- Abyan campaign: Part of the South Yemen insurgency and Saudi Arabian-led intervention in Yemen
| Date | 26 March – 11 August 2015 (4 months, 2 weeks and 2 days) |
| Location | Abyan Governorate, Yemen |
| Result | Coalition victory Pro-Hadi forces fully recaptured the entire Abyan Governorate; |

Belligerents

Commanders and leaders

Units involved

Strength

Casualties and losses

= Abyan campaign =

Campaign of the Yemeni Civil War

The Abyan campaign was a 2015 campaign for control of Abyan Governorate, Yemen, between loyalists to then-former president Ali Abdullah Saleh (the Houthis and factions of the Yemeni Armed Forces), loyalists to then-current president Abdrabbuh Mansour Hadi (the Arab coalition, and other factions of the Armed Forces), and jihadists of al-Qaeda in the Arabian Peninsula (AQAP).

The pro-Hadi forces recaptured Abyan Governorate on 11 August 2015, after launching an offensive on pro-Houthi forces in early August.

==Campaign==

On 26 March 2015, the 15th Armored Brigade, based in Lawdar, announced their support for the Houthis. In turn, the 111th Infantry Brigade, based in the Ahwar District, joined forces with pro-Hadi troops five days later. In addition, al-Qaeda in the Arabian Peninsula (AQAP) pledged to fight alongside pro-Hadi forces against the Houthis but clarified they were not loyal to Hadi.

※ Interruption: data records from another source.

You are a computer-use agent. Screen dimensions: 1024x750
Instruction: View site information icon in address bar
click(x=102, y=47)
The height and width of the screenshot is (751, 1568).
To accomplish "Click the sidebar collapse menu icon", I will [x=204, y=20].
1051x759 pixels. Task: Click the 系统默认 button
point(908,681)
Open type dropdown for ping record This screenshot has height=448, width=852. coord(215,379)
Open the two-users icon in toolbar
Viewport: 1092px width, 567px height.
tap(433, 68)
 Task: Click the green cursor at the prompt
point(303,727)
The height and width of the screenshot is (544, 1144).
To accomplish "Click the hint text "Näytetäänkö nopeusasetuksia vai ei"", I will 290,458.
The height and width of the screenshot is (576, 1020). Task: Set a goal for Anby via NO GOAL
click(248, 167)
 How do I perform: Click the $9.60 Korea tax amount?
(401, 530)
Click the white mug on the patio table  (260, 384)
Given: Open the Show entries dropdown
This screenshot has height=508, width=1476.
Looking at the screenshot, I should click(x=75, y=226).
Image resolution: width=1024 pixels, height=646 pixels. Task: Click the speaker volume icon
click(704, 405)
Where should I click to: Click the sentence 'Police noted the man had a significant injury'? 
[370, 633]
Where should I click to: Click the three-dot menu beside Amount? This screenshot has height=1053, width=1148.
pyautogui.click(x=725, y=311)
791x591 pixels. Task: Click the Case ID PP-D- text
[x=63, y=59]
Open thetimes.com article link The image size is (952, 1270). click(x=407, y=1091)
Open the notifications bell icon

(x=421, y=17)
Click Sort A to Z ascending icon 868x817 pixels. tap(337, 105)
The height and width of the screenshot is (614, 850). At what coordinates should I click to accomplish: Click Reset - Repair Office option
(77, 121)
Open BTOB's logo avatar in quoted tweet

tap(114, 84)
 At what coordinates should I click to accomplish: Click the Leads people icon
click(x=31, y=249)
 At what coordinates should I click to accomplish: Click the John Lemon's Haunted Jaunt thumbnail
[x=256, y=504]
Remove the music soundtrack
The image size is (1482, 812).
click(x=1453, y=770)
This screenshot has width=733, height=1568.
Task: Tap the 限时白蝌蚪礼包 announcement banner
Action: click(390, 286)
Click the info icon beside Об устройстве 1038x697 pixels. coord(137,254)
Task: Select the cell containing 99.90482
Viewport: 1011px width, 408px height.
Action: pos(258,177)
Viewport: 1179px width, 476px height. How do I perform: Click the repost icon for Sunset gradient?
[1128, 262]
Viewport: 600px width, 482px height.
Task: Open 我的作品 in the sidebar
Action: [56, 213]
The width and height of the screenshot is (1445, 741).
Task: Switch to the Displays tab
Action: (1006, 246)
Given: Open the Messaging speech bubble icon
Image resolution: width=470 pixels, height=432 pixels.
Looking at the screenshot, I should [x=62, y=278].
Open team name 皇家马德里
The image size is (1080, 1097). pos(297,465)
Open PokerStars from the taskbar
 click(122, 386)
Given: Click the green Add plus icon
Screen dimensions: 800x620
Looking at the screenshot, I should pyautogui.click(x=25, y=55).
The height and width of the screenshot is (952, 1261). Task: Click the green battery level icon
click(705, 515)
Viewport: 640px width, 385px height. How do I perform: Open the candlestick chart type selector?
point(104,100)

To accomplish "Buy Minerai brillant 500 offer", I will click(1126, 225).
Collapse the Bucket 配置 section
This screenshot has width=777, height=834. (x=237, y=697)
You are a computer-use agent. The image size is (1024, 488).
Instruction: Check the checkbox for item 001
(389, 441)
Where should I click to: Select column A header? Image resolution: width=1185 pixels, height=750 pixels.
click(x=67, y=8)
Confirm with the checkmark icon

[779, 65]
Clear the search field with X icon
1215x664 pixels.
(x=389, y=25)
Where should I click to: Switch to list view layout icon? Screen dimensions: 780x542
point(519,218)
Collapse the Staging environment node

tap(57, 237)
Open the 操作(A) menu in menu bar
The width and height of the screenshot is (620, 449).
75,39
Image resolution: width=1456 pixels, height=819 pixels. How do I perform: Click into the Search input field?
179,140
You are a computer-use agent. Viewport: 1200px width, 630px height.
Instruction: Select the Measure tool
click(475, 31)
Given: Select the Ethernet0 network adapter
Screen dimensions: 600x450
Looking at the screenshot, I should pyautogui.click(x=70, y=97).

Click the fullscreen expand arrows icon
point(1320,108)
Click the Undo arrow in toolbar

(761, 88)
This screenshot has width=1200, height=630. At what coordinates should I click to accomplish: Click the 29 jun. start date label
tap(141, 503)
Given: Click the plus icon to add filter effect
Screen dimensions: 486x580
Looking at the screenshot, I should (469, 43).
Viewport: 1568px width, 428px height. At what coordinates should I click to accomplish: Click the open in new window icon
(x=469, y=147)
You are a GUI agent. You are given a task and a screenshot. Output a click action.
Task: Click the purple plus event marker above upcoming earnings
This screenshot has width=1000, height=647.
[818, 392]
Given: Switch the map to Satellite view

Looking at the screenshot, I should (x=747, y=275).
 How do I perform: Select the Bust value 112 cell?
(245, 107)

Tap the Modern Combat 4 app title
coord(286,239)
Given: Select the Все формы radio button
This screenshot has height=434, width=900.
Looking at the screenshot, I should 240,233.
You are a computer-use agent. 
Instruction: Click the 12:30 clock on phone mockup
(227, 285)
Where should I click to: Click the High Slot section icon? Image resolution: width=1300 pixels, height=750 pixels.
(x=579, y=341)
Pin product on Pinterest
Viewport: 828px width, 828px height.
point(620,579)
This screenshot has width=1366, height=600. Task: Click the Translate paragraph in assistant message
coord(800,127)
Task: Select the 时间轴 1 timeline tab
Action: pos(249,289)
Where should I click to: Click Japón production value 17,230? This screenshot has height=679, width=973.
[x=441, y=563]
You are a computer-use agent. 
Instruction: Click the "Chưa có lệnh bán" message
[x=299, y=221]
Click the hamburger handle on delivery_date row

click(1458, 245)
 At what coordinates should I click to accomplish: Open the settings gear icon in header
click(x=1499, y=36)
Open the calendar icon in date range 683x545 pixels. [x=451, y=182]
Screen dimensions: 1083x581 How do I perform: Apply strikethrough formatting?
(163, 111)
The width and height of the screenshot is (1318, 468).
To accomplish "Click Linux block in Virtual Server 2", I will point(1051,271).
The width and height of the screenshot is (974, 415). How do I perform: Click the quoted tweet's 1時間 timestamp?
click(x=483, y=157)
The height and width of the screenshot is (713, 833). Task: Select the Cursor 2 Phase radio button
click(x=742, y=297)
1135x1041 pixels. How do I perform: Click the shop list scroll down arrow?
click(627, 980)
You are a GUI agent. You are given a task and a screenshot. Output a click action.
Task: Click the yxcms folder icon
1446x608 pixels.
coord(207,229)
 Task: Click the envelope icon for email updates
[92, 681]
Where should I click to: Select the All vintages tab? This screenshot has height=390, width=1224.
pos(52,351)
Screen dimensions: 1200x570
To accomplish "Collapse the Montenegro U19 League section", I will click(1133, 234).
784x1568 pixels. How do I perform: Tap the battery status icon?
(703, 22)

On 27 March, Houthi and allied army forces seized the city of Shuqrah on the Arabian Sea. The takeover gave them control of all land entries to Aden and completed their encirclement of the city where a battle was underway. However, warplanes from the Saudi-led coalition began to bedevil the Houthis as they moved their heavy armour and vehicles toward Aden, with airstrikes halting a convoy from Shuqrah early on 28 March.

On 29 March, pro-Houthi troops captured Zinjibar, the provincial capital and a center for pro-Hadi forces in the governorate. 20 people were killed during the takeover. Heavy clashes took place between tribal fighters and Houthi-allied soldiers occupying a military camp and adjacent football field in the city, which was bombed twice by the Coalition.

On 3 April, Houthi forces entered the districts of Jaar, Lawdar and Shuqrah. Pro-Hadi military sources claimed that the 111th Infantry Brigade had cut off supplies to the Houthis and their allies on 7 April, but a source in the pro-Houthi 15th Armored Brigade said they had supplies still coming from the Al Bayda Governorate to the north. Sustained fighting took place during the day in Lawdar, while pro-Hadi forces reportedly besieged the base of the pro-Houthi army brigade.

On 25 April, at least 29 pro-Houthi fighters were killed in attacks throughout the province, according to an official.

On 8 August, Pro-Hadi forces launched an offensive to retake the city of Zinjibar from Houthi militias after the pro-government forces retook Jaʿār and Lawdar.

On 10 August, Pro-Hadi forces had retaken the provincial capital Zinjibar after just two days of fighting Houthi militias in the city, they will continue the offensive to retake the city of Shuqrah. On 11 August, Pro-Hadi forces had recaptured the entire Abyan Governorate.